### Selected excerpt
▼▼▼
Cardiovascular disease (CVD) remains the leading cause of global mortality, accounting for nearly one-third of all deaths. Over 70% of CVD cases can be attributed to a small cluster of modifiable risk factors. In a prospective study of 155,722 participants, metabolic factors were the predominant risk factor for developing CVD, with hypertension being the most significant. While more than half of all cardiovascular events can be attributed to high blood pressure (BP), hypertension remains largely undertreated [1]. There are 103 million adults in the United States with hypertension, but less than half are currently treated to goal.

Black patients are two to three times more likely to die of a preventable cardiovascular disease than white patients, so addressing these social disparities is of great importance [2]. The long-standing management paradigm has focused on identifying patient-level risk factors and treating each person individually. Both lifestyle modification and use of medications can effectively lower BP, but the excess burden of hypertension among blacks has also been driven by medication nonadherence. There is also an under-appreciation of masked hypertension among this population [3]. Health policies should naturally focus on approaches that improve adherence and more effectively identify masked hypertension. Identifying novel approaches to risk factor management may also have a role in combating these health disparities [4].

There is growing evidence that environmental exposures have a profound effect on BP [5, 6]. Fine particulate matter <2.5 μm (PM2.5) air pollution is a CV risk factor [7] that accounts for 8.9 million deaths per year and disproportionately affects low wealth communities and communities of color [8]. In the US, exposure to air pollution is strikingly different by race and ethnicity due to racial segregation in housing. Acute exposure to PM2.5 can raise BP, whereas chronic exposure can promote development of overt hypertension. On the other hand, reducing exposure to PM2.5 has been shown to decrease BP within a few days.
▲▲▲
### Extracted entries
▼▼▼
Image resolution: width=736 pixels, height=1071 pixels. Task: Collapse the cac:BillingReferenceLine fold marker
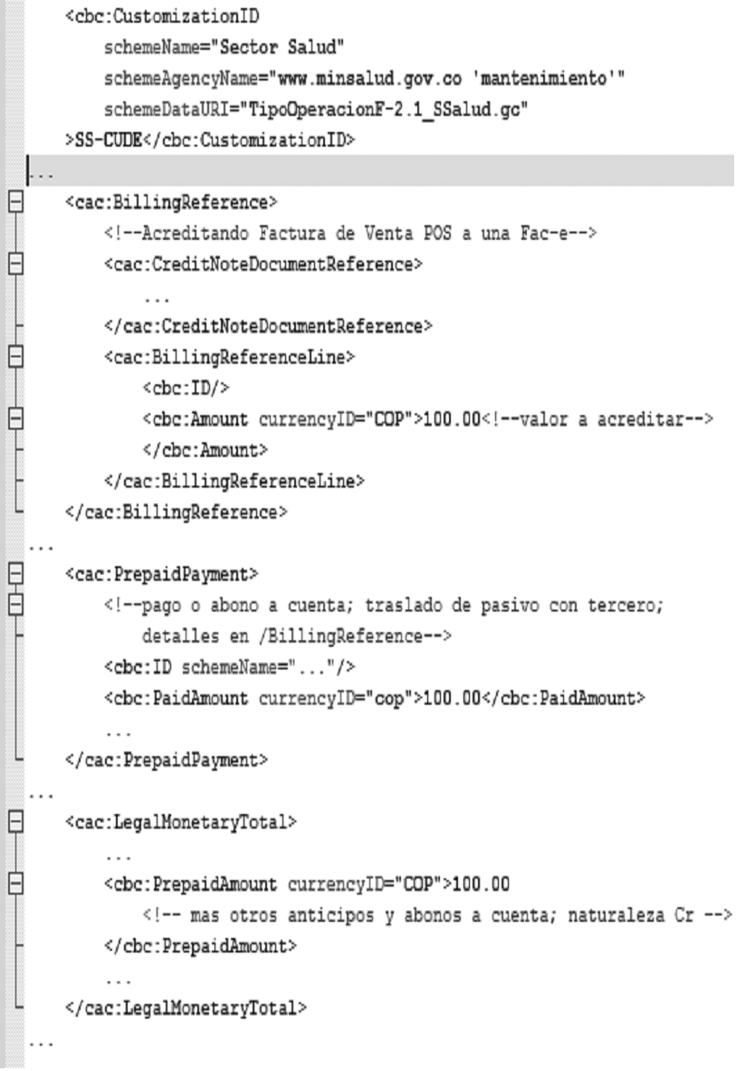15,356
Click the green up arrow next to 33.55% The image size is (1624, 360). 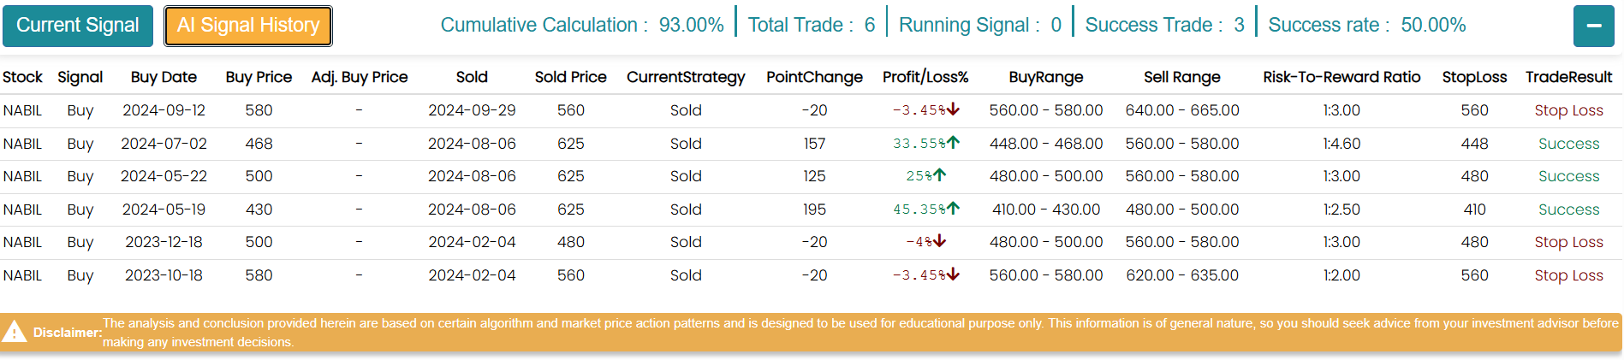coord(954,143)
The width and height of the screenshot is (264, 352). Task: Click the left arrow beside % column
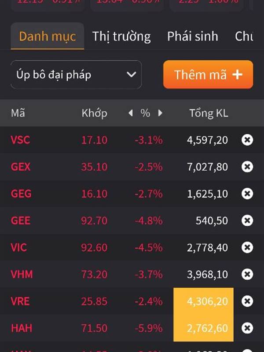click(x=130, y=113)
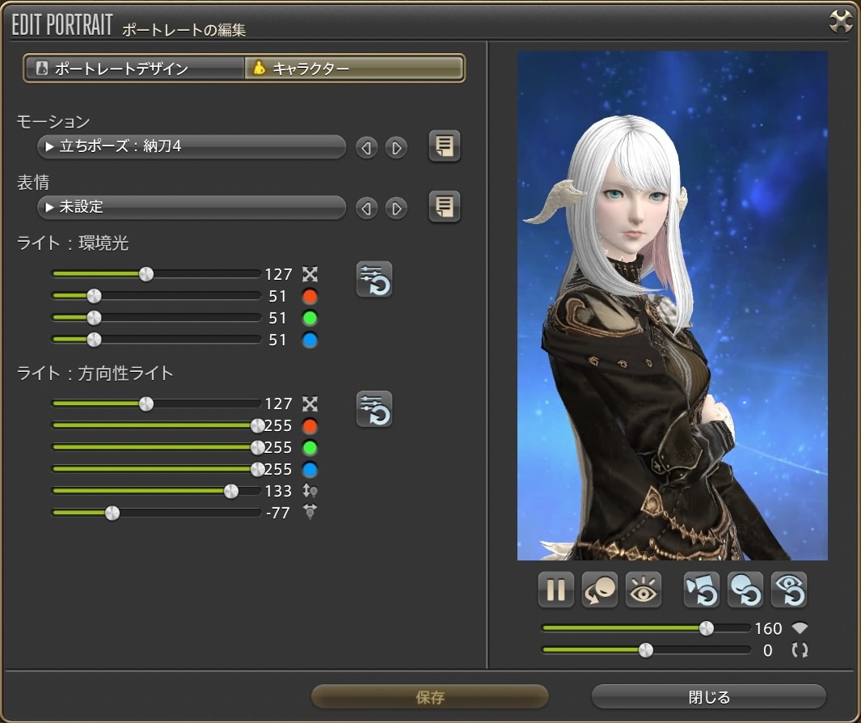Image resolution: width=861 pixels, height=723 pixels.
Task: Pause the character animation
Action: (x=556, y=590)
▲▲▲
▼▼▼
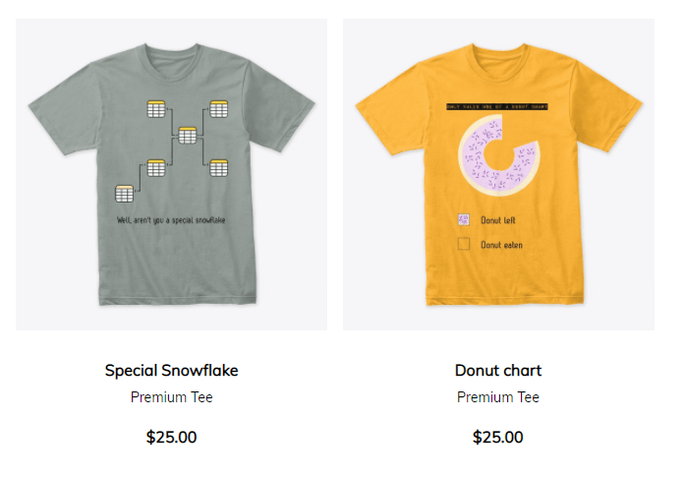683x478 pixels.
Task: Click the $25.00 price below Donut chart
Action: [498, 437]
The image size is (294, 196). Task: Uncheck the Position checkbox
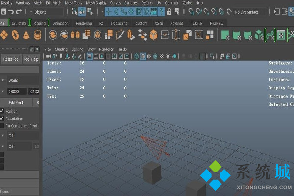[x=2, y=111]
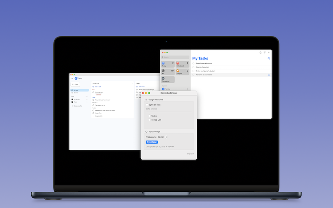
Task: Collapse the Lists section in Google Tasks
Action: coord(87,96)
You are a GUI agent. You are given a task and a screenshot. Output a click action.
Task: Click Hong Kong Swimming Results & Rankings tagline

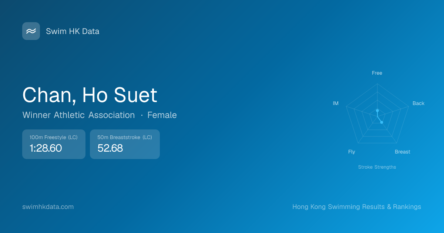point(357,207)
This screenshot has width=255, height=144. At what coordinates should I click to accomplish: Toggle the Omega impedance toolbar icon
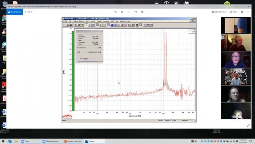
▲▲▲
### Assigned task A
In the text on blood pressure and air pollution, how many deaths per year are attributed to PM2.5 air pollution?
### Assigned task B
Carry the text on blood pressure and air pollution forward from its final sentence with a further paragraph.

### Written reply A
8.9 million deaths per year.

### Written reply B
The burden that air pollution has on morbidity and mortality is significant, but are there practical opportunities to reduce these exposures in a clinically meaningful way? At the population-level, regulations that lower emissions have been shown to directly improve public health outcomes. However, population-level interventions that require societal-level interventions are historically not addressed with cost often cited as a barrier, not to mention a relatively long period of time to see return on investment. While clinicians and healthcare organizations should certainly advocate for clean air policies whenever possible to help protect their patients and the environment, this societal approach has practical limitations that has historically slowed widespread participation [9].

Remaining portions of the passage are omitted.